The idea of an intelligent designer is the basis for that religion which many scientists followed at the beginning of the Age of Enlightenment – deism. Deism is the belief that God, or some being outside of our realm, created the universe and set it in motion and never returned to it again, much like the watchmaker who pieces together the watch, sets its springs at the correct tightness (the laws of the universe), and after winding it up allows it to tick on all by itself without intervention. The deistic practices of the 17th and 18th centuries laid the foundations for other religious sects to develop such as Unitarianism. Though the watch mechanism in its Renaissance form faded away as a religious view, it has more recently been brought back into the fold, though in a much more complex form, as the battle between evolution and creationism has been stirred anew.
 Cicero. De natura deorum. ii.34
 Decartes, Rene. The Description of the Human Body. 1647
 Rowe, William. Philosophy of Religion. 4th Edition. 2007
 Hooke, Robert. Micrographia. 1664
 Boyle, Robert. A Free Enquiry.
 Paley, William. Natural Theology. 1809. 12th Ed. London.
1. Cicero, Decartes, Hooke, Boyle, and Paley are all well known names, along with their works which are almost equally well known. This episode was more an overview of the mechanistic philosophy and its supports and as such required a greater scan of authors. The professions of these men vary from scientists to natural philosophers, however all are well regarded in the history of science and philosophical communities.

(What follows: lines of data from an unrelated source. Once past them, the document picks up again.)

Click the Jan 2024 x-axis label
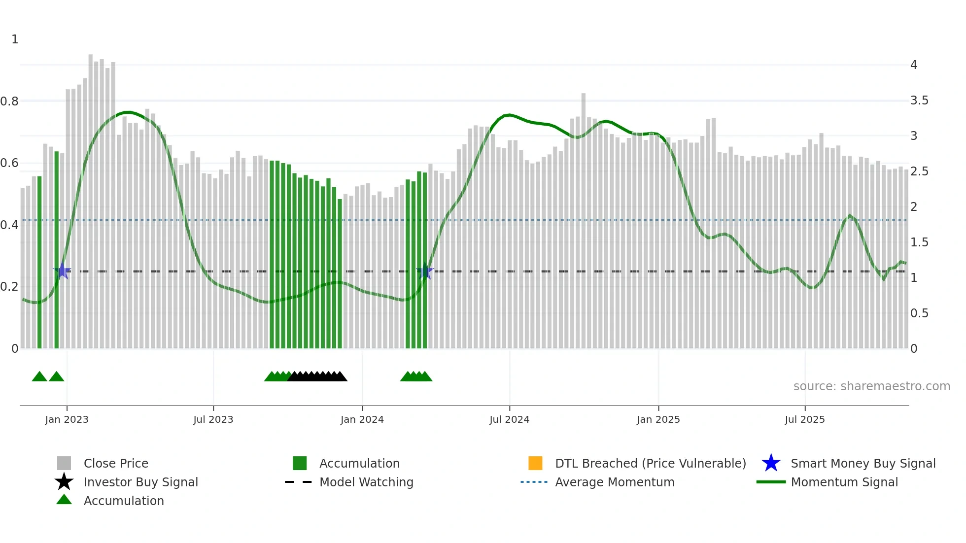click(362, 419)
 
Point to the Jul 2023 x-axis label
click(213, 419)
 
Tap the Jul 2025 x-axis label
click(804, 419)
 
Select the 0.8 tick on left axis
click(9, 102)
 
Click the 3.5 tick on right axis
click(919, 101)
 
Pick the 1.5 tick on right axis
click(919, 242)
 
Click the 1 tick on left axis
click(15, 39)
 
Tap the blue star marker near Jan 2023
click(62, 271)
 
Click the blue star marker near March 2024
click(425, 271)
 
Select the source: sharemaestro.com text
click(871, 386)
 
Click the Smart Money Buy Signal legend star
click(771, 463)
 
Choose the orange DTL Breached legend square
click(535, 463)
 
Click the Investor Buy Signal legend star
click(64, 482)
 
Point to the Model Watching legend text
click(366, 482)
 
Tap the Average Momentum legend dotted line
click(534, 482)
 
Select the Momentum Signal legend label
click(844, 482)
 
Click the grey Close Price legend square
click(64, 463)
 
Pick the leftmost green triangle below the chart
click(39, 377)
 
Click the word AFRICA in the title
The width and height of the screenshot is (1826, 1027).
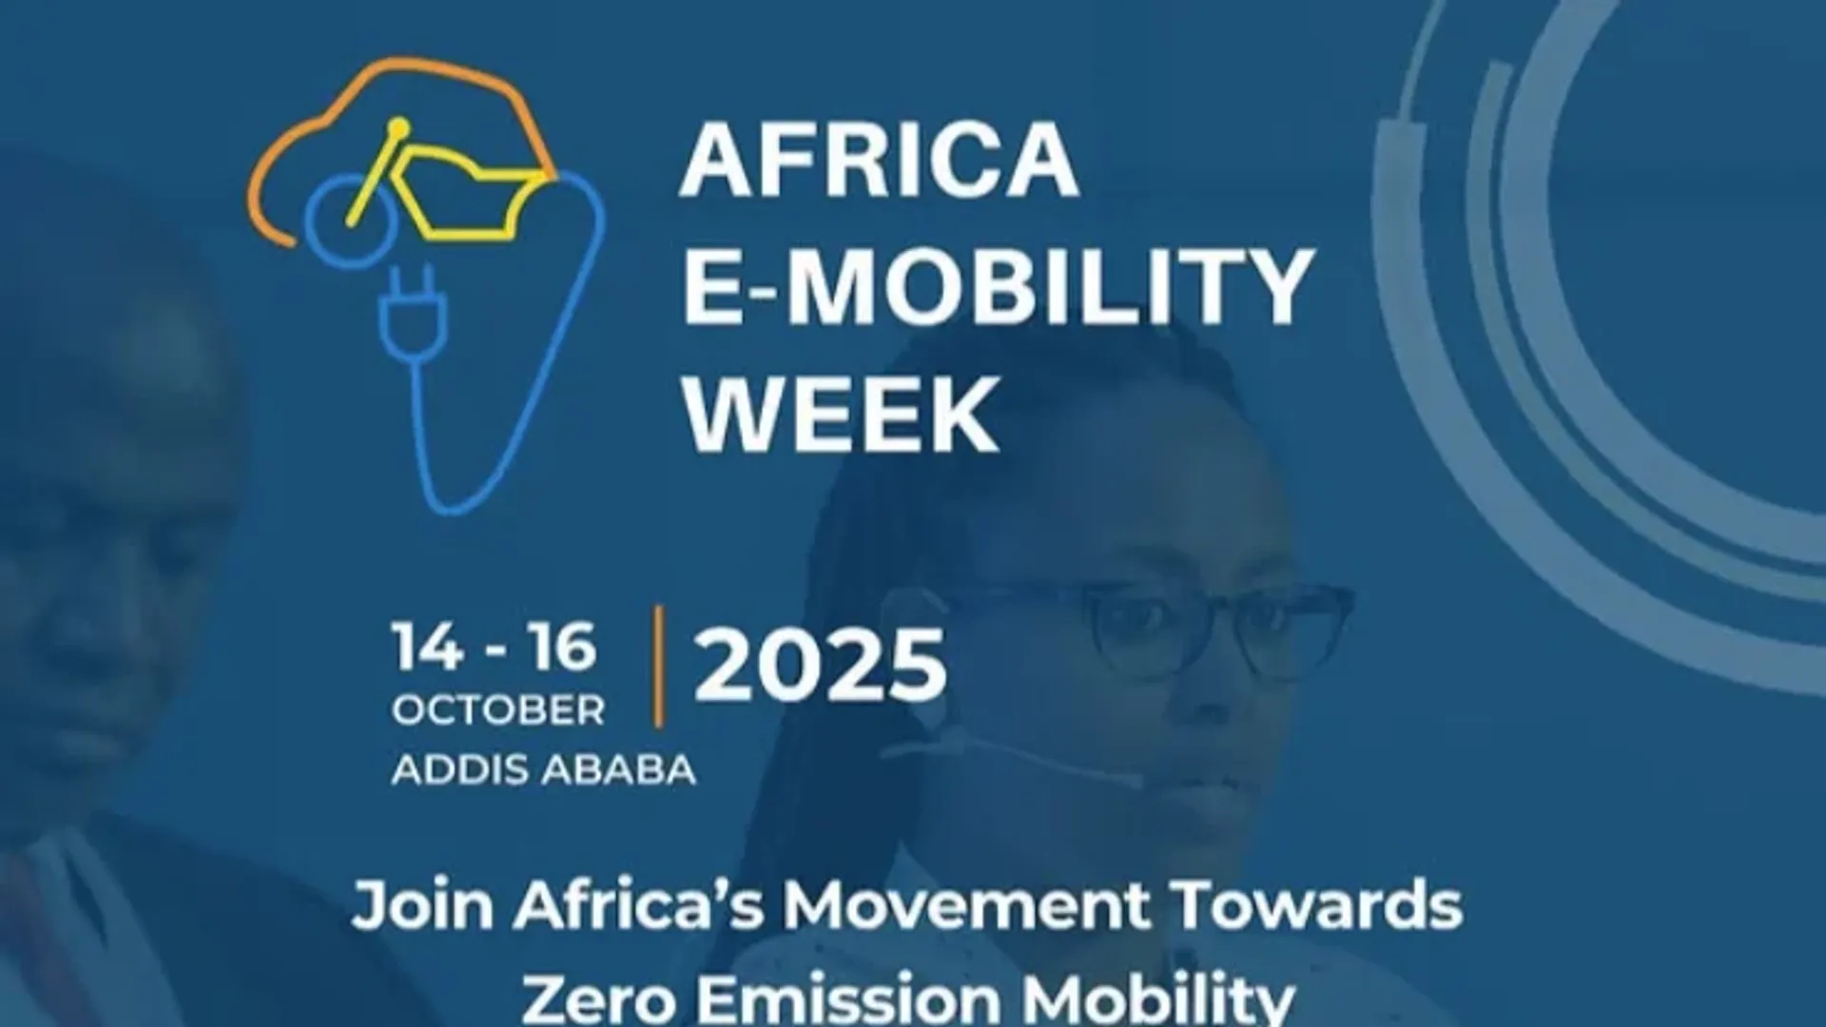(879, 160)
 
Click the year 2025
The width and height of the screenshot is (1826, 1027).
(820, 666)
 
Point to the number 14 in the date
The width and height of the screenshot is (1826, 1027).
(428, 648)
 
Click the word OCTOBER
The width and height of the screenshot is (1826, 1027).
(497, 711)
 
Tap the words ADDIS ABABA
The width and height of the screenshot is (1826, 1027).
(543, 770)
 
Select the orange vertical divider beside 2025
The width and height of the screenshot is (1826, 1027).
(658, 666)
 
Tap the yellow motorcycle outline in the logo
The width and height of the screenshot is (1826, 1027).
(456, 190)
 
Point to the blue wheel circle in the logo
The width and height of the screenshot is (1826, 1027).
(338, 221)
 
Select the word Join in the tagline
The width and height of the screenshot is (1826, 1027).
(421, 906)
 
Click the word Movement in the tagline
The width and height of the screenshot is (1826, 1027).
(965, 906)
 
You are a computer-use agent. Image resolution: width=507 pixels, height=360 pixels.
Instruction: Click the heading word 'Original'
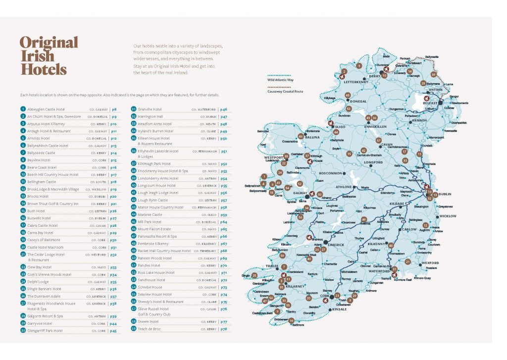click(x=49, y=43)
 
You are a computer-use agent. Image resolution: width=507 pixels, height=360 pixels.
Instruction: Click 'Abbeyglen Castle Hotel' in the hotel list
click(x=46, y=109)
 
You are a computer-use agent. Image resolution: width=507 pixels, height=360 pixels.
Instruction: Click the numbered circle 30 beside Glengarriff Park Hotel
click(x=23, y=330)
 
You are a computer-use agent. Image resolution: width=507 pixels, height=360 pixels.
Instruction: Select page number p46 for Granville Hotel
click(x=224, y=109)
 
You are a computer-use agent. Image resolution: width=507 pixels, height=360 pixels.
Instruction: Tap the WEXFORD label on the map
click(x=430, y=263)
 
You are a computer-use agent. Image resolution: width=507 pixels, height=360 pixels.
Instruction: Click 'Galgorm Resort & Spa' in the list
click(x=45, y=316)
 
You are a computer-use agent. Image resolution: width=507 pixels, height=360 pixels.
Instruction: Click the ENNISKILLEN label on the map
click(x=376, y=127)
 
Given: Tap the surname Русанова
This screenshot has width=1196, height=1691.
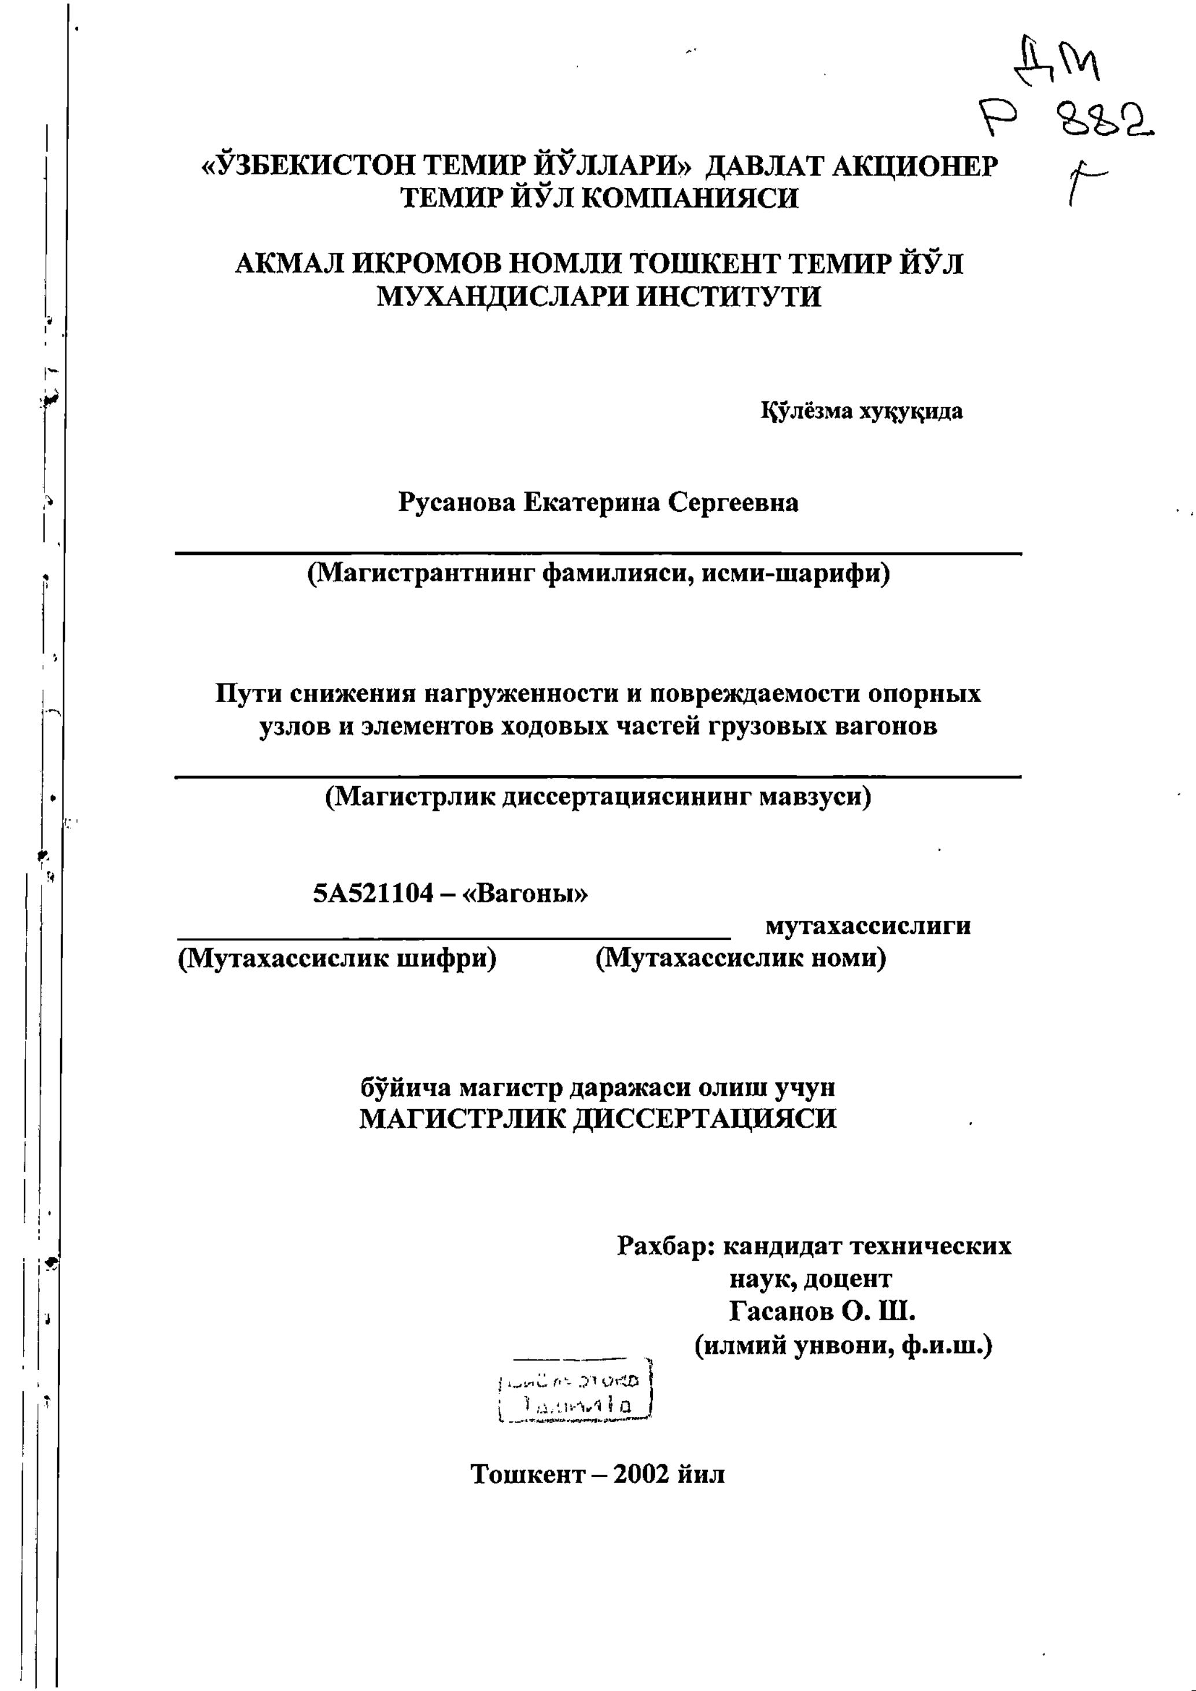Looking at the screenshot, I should (x=455, y=503).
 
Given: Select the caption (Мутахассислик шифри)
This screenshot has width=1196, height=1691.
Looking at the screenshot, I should (x=337, y=958).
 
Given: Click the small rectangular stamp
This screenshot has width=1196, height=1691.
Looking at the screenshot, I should (x=576, y=1390).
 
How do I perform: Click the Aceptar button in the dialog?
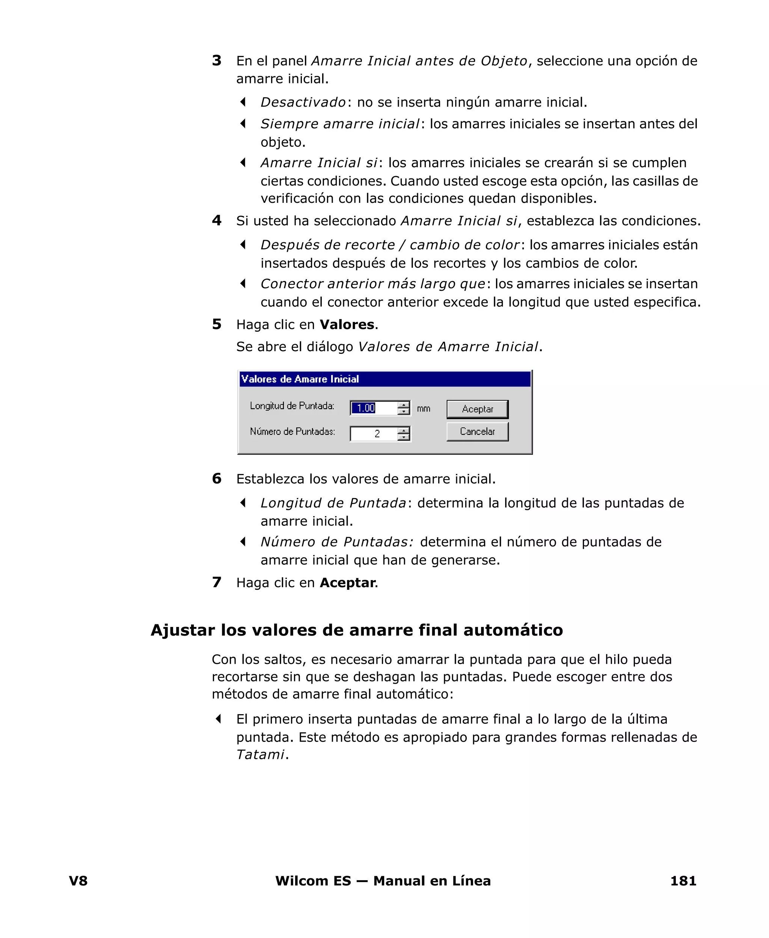(477, 409)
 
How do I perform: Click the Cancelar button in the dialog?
(477, 431)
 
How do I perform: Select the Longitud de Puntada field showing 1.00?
(373, 408)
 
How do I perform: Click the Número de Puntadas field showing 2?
(373, 434)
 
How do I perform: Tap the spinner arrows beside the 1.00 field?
(403, 408)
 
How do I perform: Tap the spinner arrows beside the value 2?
(403, 434)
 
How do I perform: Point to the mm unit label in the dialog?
(424, 408)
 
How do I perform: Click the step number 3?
(217, 61)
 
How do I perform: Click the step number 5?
(217, 324)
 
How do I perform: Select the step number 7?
(217, 582)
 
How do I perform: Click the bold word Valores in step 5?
(347, 325)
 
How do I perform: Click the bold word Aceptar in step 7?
(347, 583)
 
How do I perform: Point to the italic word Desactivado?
(303, 102)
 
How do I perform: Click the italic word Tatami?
(260, 755)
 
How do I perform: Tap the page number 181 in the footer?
(683, 881)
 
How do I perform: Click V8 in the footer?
(78, 881)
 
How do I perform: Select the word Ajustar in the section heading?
(182, 630)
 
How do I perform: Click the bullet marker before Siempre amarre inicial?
(243, 124)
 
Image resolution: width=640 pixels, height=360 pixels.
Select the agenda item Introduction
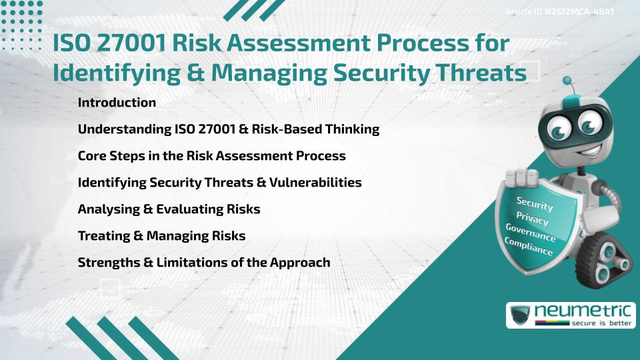[x=117, y=103]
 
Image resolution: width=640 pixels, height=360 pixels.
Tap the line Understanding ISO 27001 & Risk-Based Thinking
[x=228, y=129]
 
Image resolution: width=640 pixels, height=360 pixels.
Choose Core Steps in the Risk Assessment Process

2. Again Rowe makes an appearance... William Rowe is not a historian of science per se, though I'm sure he'd have a great deal more knowledge on its history than most. His book on the philosophy of religion is a staple to most introductory classes on the subject. He is a professor emeritus of philosophy at Purdue University and the Dictionary of Modern American Philosophers has said that he has helped cause a "remarkable revival of analytic philosophy of religion since the 1970s."